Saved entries
......

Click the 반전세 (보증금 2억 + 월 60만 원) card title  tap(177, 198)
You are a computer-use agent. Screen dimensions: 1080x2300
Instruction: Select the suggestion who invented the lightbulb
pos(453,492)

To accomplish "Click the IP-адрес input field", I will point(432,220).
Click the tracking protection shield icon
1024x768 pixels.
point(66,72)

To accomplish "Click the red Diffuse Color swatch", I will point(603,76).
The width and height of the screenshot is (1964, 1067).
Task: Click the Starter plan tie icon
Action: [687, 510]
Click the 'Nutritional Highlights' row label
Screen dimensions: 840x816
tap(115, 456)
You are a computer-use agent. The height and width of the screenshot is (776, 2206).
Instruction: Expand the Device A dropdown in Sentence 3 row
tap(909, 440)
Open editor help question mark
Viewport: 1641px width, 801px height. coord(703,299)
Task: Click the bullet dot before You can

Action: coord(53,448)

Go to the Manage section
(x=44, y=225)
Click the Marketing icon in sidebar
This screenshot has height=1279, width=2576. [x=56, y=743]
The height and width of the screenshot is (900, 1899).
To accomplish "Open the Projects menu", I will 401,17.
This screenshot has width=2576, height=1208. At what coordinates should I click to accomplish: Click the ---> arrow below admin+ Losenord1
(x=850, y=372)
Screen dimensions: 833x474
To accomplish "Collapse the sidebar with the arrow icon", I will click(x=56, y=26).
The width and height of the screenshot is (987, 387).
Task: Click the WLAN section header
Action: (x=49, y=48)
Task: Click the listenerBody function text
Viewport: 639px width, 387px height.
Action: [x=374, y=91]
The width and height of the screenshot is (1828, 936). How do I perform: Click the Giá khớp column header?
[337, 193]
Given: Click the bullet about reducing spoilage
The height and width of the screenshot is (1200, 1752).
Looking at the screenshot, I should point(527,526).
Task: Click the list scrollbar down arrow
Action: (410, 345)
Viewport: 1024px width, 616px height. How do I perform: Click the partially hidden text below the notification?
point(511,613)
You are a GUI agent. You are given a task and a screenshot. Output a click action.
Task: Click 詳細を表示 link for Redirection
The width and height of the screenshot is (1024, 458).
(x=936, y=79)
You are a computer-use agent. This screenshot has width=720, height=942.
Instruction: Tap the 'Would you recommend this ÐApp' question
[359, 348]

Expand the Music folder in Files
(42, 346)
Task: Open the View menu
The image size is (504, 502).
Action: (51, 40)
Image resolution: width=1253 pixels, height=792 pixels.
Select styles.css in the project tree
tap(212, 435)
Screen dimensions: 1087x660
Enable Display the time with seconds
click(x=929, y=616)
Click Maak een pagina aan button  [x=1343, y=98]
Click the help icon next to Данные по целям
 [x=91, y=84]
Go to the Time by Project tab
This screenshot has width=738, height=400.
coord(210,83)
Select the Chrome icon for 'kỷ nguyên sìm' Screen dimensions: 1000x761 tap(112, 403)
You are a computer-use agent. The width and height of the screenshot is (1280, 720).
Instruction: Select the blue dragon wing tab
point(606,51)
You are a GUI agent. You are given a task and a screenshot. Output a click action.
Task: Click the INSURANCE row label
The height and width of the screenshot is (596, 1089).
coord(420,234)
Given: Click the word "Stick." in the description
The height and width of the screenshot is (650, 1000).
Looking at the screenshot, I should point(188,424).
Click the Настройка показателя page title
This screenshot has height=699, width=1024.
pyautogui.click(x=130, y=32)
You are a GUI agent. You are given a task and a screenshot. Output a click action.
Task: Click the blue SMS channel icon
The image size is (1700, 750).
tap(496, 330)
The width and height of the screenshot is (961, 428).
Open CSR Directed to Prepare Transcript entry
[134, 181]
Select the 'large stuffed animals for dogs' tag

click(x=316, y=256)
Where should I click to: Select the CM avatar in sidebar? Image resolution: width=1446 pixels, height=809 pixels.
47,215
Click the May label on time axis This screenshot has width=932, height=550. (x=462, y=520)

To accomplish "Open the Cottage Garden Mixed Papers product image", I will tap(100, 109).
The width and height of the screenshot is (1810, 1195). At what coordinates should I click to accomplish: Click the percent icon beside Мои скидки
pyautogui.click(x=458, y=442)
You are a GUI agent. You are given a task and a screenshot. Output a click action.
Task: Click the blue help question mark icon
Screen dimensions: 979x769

......

WHAT THE TASK ASKS >> A faithful, complete copy of the entries above is required.

TASK ANSWER >>
Click the 반전세 (보증금 2억 + 월 60만 원) card title  tap(177, 198)
You are a computer-use agent. Screen dimensions: 1080x2300
Instruction: Select the suggestion who invented the lightbulb
pos(453,492)

To accomplish "Click the IP-адрес input field", I will point(432,220).
Click the tracking protection shield icon
1024x768 pixels.
point(66,72)

To accomplish "Click the red Diffuse Color swatch", I will point(603,76).
The width and height of the screenshot is (1964, 1067).
Task: Click the Starter plan tie icon
Action: [687, 510]
Click the 'Nutritional Highlights' row label
Screen dimensions: 840x816
tap(115, 456)
You are a computer-use agent. The height and width of the screenshot is (776, 2206).
Instruction: Expand the Device A dropdown in Sentence 3 row
tap(909, 440)
Open editor help question mark
Viewport: 1641px width, 801px height. coord(703,299)
Task: Click the bullet dot before You can

Action: coord(53,448)

Go to the Manage section
(x=44, y=225)
Click the Marketing icon in sidebar
This screenshot has height=1279, width=2576. [x=56, y=743]
The height and width of the screenshot is (900, 1899).
To accomplish "Open the Projects menu", I will 401,17.
This screenshot has width=2576, height=1208. At what coordinates should I click to accomplish: Click the ---> arrow below admin+ Losenord1
(x=850, y=372)
Screen dimensions: 833x474
To accomplish "Collapse the sidebar with the arrow icon", I will click(x=56, y=26).
The width and height of the screenshot is (987, 387).
Task: Click the WLAN section header
Action: (x=49, y=48)
Task: Click the listenerBody function text
Viewport: 639px width, 387px height.
Action: [x=374, y=91]
The width and height of the screenshot is (1828, 936). How do I perform: Click the Giá khớp column header?
[337, 193]
Given: Click the bullet about reducing spoilage
The height and width of the screenshot is (1200, 1752).
Looking at the screenshot, I should point(527,526).
Task: Click the list scrollbar down arrow
Action: (410, 345)
Viewport: 1024px width, 616px height. How do I perform: Click the partially hidden text below the notification?
point(511,613)
You are a GUI agent. You are given a task and a screenshot. Output a click action.
Task: Click 詳細を表示 link for Redirection
The width and height of the screenshot is (1024, 458).
(x=936, y=79)
You are a computer-use agent. This screenshot has width=720, height=942.
Instruction: Tap the 'Would you recommend this ÐApp' question
[359, 348]

Expand the Music folder in Files
(42, 346)
Task: Open the View menu
The image size is (504, 502).
Action: (51, 40)
Image resolution: width=1253 pixels, height=792 pixels.
Select styles.css in the project tree
tap(212, 435)
Screen dimensions: 1087x660
Enable Display the time with seconds
click(x=929, y=616)
Click Maak een pagina aan button  [x=1343, y=98]
Click the help icon next to Данные по целям
 [x=91, y=84]
Go to the Time by Project tab
This screenshot has width=738, height=400.
coord(210,83)
Select the Chrome icon for 'kỷ nguyên sìm' Screen dimensions: 1000x761 tap(112, 403)
You are a computer-use agent. The width and height of the screenshot is (1280, 720).
Instruction: Select the blue dragon wing tab
point(606,51)
You are a GUI agent. You are given a task and a screenshot. Output a click action.
Task: Click the INSURANCE row label
The height and width of the screenshot is (596, 1089).
coord(420,234)
Given: Click the word "Stick." in the description
The height and width of the screenshot is (650, 1000).
Looking at the screenshot, I should point(188,424).
Click the Настройка показателя page title
This screenshot has height=699, width=1024.
pyautogui.click(x=130, y=32)
You are a GUI agent. You are given a task and a screenshot. Output a click action.
Task: Click the blue SMS channel icon
The image size is (1700, 750).
tap(496, 330)
The width and height of the screenshot is (961, 428).
Open CSR Directed to Prepare Transcript entry
[134, 181]
Select the 'large stuffed animals for dogs' tag

click(x=316, y=256)
Where should I click to: Select the CM avatar in sidebar? Image resolution: width=1446 pixels, height=809 pixels.
47,215
Click the May label on time axis This screenshot has width=932, height=550. (x=462, y=520)

To accomplish "Open the Cottage Garden Mixed Papers product image", I will tap(100, 109).
The width and height of the screenshot is (1810, 1195). At what coordinates should I click to accomplish: Click the percent icon beside Мои скидки
pyautogui.click(x=458, y=442)
You are a GUI agent. You are given a task and a screenshot. Output a click action.
Task: Click the blue help question mark icon
Screen dimensions: 979x769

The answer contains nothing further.